Reputation: 73
I am fairly new to tensorflow, i have seen some tutorials but i dont know how tf.gradients() works. if i give it an input of two 2D matrices, how will it compute the partial derivatives? i am really confused ,please help me if you anyone could, it would be of a great help.
import tensorflow as tf
import numpy as np
X = np.random.rand(3,3)
y = np.random.rand(2,2)
grad = tf.gradients(X,y)
with tf.Session() as sess:
sess.run(grad)
print(grad)
this gives an error:
Traceback (most recent call last): File "C:/Users/Sandeep IPK/PycharmProjects/tests/samples2.py", line 10, in sess.run(grad) File "C:\Users\Sandeep IPK\AppData\Local\Programs\Python\Python35\lib\site-packages\tensorflow\python\client\session.py", line 767, in run run_metadata_ptr) File "C:\Users\Sandeep IPK\AppData\Local\Programs\Python\Python35\lib\site-packages\tensorflow\python\client\session.py", line 952, in _run fetch_handler = _FetchHandler(self._graph, fetches, feed_dict_string) File "C:\Users\Sandeep IPK\AppData\Local\Programs\Python\Python35\lib\site-packages\tensorflow\python\client\session.py", line 408, in init self._fetch_mapper = _FetchMapper.for_fetch(fetches) File "C:\Users\Sandeep IPK\AppData\Local\Programs\Python\Python35\lib\site-packages\tensorflow\python\client\session.py", line 230, in for_fetch return _ListFetchMapper(fetch) File "C:\Users\Sandeep IPK\AppData\Local\Programs\Python\Python35\lib\site-packages\tensorflow\python\client\session.py", line 337, in init self._mappers = [_FetchMapper.for_fetch(fetch) for fetch in fetches] File "C:\Users\Sandeep IPK\AppData\Local\Programs\Python\Python35\lib\site-packages\tensorflow\python\client\session.py", line 337, in self._mappers = [_FetchMapper.for_fetch(fetch) for fetch in fetches] File "C:\Users\Sandeep IPK\AppData\Local\Programs\Python\Python35\lib\site-packages\tensorflow\python\client\session.py", line 227, in for_fetch (fetch, type(fetch))) TypeError: Fetch argument None has invalid type
Process finished with exit code 1
Upvotes: 2
Views: 6530
Reputation: 848
TensorFlow uses reverse accumulation which is based on the chain rule, to compute the gradient value at point. In order to compute gradient of function with respect to a variable you have to define both. Also you have to specify value at which you want to compute the gradient.

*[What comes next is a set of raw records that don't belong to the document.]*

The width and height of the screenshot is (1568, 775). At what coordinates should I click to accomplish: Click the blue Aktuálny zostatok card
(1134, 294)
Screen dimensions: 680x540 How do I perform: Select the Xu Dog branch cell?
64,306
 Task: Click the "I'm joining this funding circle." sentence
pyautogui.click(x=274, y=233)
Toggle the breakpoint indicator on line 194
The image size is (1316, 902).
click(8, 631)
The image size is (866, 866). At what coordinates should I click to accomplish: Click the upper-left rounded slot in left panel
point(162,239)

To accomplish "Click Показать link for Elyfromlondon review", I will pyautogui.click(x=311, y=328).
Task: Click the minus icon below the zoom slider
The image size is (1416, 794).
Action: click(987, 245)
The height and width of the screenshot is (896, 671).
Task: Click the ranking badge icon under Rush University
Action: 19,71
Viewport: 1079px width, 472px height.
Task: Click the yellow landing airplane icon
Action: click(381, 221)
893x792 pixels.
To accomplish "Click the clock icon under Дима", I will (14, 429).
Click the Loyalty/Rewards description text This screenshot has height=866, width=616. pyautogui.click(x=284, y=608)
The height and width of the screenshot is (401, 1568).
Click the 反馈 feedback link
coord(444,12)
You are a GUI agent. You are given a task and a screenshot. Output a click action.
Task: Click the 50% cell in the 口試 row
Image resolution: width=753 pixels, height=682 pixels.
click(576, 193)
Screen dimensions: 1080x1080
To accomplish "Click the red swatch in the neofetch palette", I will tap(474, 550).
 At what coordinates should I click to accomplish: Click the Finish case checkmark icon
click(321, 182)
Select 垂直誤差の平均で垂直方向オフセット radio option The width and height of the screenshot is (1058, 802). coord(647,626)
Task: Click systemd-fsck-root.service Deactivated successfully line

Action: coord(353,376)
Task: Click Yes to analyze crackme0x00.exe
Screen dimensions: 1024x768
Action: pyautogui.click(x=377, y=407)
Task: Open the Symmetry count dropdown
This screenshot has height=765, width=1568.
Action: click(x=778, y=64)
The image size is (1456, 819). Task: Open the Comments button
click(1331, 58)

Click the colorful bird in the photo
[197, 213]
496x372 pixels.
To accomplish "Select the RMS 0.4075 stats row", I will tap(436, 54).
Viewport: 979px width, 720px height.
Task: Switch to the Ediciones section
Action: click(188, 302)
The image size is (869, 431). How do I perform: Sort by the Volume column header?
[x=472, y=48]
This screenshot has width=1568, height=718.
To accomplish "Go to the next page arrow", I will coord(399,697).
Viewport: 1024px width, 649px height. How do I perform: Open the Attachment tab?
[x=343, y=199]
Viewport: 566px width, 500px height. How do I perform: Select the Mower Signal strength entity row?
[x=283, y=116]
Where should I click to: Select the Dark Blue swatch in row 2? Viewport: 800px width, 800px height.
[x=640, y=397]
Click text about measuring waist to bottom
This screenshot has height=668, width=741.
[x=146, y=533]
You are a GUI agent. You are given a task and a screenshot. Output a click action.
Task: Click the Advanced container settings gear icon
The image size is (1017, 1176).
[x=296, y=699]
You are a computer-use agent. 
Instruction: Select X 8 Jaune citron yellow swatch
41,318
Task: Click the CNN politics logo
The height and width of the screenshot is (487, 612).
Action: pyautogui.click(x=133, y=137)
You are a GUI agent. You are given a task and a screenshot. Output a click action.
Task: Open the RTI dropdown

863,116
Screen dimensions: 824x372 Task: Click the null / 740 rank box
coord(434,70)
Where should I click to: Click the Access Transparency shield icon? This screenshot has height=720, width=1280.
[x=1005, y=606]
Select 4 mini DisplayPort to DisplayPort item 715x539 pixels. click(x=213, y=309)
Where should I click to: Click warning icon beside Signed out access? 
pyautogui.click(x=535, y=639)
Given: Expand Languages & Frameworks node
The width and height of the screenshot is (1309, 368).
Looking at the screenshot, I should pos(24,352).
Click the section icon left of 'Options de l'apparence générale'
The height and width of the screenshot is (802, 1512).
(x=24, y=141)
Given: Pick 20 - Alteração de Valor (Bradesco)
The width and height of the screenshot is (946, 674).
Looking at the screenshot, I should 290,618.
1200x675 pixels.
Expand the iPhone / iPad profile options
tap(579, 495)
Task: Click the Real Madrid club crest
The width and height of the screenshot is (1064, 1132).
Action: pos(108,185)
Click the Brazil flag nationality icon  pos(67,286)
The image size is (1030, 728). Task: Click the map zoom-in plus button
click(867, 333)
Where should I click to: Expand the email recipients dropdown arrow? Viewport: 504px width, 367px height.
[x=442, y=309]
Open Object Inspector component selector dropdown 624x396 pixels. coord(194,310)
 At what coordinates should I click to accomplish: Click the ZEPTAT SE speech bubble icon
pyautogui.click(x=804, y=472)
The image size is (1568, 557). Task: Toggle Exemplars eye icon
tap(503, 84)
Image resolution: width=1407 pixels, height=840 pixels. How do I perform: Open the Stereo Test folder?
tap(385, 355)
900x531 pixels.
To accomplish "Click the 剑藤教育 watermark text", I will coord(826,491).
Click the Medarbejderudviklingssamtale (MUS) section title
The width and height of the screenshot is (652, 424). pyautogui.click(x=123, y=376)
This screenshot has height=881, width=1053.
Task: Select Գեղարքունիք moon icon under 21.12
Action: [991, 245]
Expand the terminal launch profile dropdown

In this example you compute gradient of y=x**2+x+1
with respect to x
at 2
:
#!/usr/bin/env python3
import tensorflow as tf
x = tf.Variable(2.0)
y = x**2 + x - 1
grad = tf.gradients(y, x)
init = tf.global_variables_initializer()
with tf.Session() as sess:
sess.run(init)
grad_value = sess.run(grad)
print(grad_value)
# output: [5.0]
It is also possible to compute a gradient in case your variable is a matrix. In such case the gradient will be also a matrix. Here we use a simple case when the function depends on the sum of all matrix elements:
#!/usr/bin/env python3
import tensorflow as tf
X = tf.Variable(tf.random_normal([3, 3]))
X_sum = tf.reduce_sum(X)
y = X_sum**2 + X_sum - 1
grad = tf.gradients(y, X)
init = tf.global_variables_initializer()
with tf.Session() as sess:
sess.run(init)
grad_value = sess.run(grad)
print(grad_value)
# output: [array([[ 9.6220665, 9.6220665, 9.6220665],
# [ 9.6220665, 9.6220665, 9.6220665],
# [ 9.6220665, 9.6220665, 9.6220665]], dtype=float32)]
Upvotes: 9